Stored items:
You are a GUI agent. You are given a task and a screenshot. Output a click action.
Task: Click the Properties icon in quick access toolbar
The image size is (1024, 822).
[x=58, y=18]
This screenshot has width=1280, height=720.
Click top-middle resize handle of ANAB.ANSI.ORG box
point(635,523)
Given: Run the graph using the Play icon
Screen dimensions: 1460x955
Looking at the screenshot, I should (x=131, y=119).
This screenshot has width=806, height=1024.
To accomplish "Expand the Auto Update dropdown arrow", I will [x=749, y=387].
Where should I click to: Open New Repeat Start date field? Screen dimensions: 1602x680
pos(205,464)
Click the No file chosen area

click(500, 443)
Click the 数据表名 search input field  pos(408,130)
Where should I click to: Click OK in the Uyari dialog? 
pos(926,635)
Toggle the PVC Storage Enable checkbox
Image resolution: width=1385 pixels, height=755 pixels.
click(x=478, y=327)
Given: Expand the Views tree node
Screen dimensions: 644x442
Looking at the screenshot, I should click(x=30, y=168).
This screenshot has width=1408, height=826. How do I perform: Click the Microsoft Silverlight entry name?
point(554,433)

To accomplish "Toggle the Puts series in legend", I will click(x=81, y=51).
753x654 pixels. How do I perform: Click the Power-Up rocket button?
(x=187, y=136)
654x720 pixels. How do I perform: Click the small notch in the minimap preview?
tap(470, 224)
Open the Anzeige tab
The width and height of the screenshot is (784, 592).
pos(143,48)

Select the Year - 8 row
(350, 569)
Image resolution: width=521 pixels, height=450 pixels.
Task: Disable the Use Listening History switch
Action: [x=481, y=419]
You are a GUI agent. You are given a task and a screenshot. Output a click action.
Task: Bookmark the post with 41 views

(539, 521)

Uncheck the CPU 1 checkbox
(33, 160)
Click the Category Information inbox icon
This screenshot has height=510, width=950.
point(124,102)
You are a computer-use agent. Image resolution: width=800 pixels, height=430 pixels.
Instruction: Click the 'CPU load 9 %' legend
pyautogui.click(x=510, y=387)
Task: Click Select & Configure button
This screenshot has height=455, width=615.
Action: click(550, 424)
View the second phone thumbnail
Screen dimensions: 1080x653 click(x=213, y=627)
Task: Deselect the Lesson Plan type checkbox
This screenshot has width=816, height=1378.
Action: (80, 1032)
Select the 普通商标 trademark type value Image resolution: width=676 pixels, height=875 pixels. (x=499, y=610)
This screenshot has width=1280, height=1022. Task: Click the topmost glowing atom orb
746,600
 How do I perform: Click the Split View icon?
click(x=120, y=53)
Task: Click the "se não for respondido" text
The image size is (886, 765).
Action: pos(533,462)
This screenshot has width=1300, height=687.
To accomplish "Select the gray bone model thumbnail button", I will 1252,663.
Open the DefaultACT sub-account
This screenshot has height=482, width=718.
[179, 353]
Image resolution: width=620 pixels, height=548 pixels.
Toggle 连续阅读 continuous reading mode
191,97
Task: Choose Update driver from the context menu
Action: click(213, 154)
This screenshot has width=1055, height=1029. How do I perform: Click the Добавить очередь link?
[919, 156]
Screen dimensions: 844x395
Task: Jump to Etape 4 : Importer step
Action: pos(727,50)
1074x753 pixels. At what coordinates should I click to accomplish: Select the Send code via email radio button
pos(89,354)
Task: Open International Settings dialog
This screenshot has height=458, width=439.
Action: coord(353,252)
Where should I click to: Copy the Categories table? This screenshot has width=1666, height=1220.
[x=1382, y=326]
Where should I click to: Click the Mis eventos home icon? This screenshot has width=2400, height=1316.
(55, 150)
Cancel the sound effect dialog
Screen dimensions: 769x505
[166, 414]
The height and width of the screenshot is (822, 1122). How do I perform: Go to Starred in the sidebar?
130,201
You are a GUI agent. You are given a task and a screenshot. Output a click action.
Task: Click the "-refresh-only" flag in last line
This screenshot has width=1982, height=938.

Task instructions :: The answer should be the entries, given again without a single difference.

Answer section ::
You are a GUI agent. You are given a task and a screenshot. Output a click action.
Task: Click the Properties icon in quick access toolbar
The image size is (1024, 822).
[x=58, y=18]
This screenshot has width=1280, height=720.
Click top-middle resize handle of ANAB.ANSI.ORG box
point(635,523)
Given: Run the graph using the Play icon
Screen dimensions: 1460x955
Looking at the screenshot, I should (x=131, y=119).
This screenshot has width=806, height=1024.
To accomplish "Expand the Auto Update dropdown arrow", I will [x=749, y=387].
Where should I click to: Open New Repeat Start date field? Screen dimensions: 1602x680
pos(205,464)
Click the No file chosen area

click(500, 443)
Click the 数据表名 search input field  pos(408,130)
Where should I click to: Click OK in the Uyari dialog? 
pos(926,635)
Toggle the PVC Storage Enable checkbox
Image resolution: width=1385 pixels, height=755 pixels.
click(x=478, y=327)
Given: Expand the Views tree node
Screen dimensions: 644x442
Looking at the screenshot, I should click(x=30, y=168).
This screenshot has width=1408, height=826. How do I perform: Click the Microsoft Silverlight entry name?
point(554,433)

To accomplish "Toggle the Puts series in legend", I will click(x=81, y=51).
753x654 pixels. How do I perform: Click the Power-Up rocket button?
(x=187, y=136)
654x720 pixels. How do I perform: Click the small notch in the minimap preview?
tap(470, 224)
Open the Anzeige tab
The width and height of the screenshot is (784, 592).
pos(143,48)

Select the Year - 8 row
(350, 569)
Image resolution: width=521 pixels, height=450 pixels.
Task: Disable the Use Listening History switch
Action: [x=481, y=419]
You are a GUI agent. You are given a task and a screenshot. Output a click action.
Task: Bookmark the post with 41 views

(539, 521)

Uncheck the CPU 1 checkbox
(33, 160)
Click the Category Information inbox icon
This screenshot has height=510, width=950.
point(124,102)
You are a computer-use agent. Image resolution: width=800 pixels, height=430 pixels.
Instruction: Click the 'CPU load 9 %' legend
pyautogui.click(x=510, y=387)
Task: Click Select & Configure button
This screenshot has height=455, width=615.
Action: click(550, 424)
View the second phone thumbnail
Screen dimensions: 1080x653 click(x=213, y=627)
Task: Deselect the Lesson Plan type checkbox
This screenshot has width=816, height=1378.
Action: (80, 1032)
Select the 普通商标 trademark type value Image resolution: width=676 pixels, height=875 pixels. (x=499, y=610)
This screenshot has width=1280, height=1022. Task: Click the topmost glowing atom orb
746,600
 How do I perform: Click the Split View icon?
click(x=120, y=53)
Task: Click the "se não for respondido" text
The image size is (886, 765).
Action: pos(533,462)
This screenshot has width=1300, height=687.
To accomplish "Select the gray bone model thumbnail button", I will 1252,663.
Open the DefaultACT sub-account
This screenshot has height=482, width=718.
[179, 353]
Image resolution: width=620 pixels, height=548 pixels.
Toggle 连续阅读 continuous reading mode
191,97
Task: Choose Update driver from the context menu
Action: click(213, 154)
This screenshot has width=1055, height=1029. How do I perform: Click the Добавить очередь link?
[919, 156]
Screen dimensions: 844x395
Task: Jump to Etape 4 : Importer step
Action: pos(727,50)
1074x753 pixels. At what coordinates should I click to accomplish: Select the Send code via email radio button
pos(89,354)
Task: Open International Settings dialog
This screenshot has height=458, width=439.
Action: coord(353,252)
Where should I click to: Copy the Categories table? This screenshot has width=1666, height=1220.
[x=1382, y=326]
Where should I click to: Click the Mis eventos home icon? This screenshot has width=2400, height=1316.
(55, 150)
Cancel the sound effect dialog
Screen dimensions: 769x505
[166, 414]
The height and width of the screenshot is (822, 1122). How do I perform: Go to Starred in the sidebar?
130,201
You are a GUI agent. You are given a task and a screenshot. Output a click action.
Task: Click the "-refresh-only" flag in last line
This screenshot has width=1982, height=938.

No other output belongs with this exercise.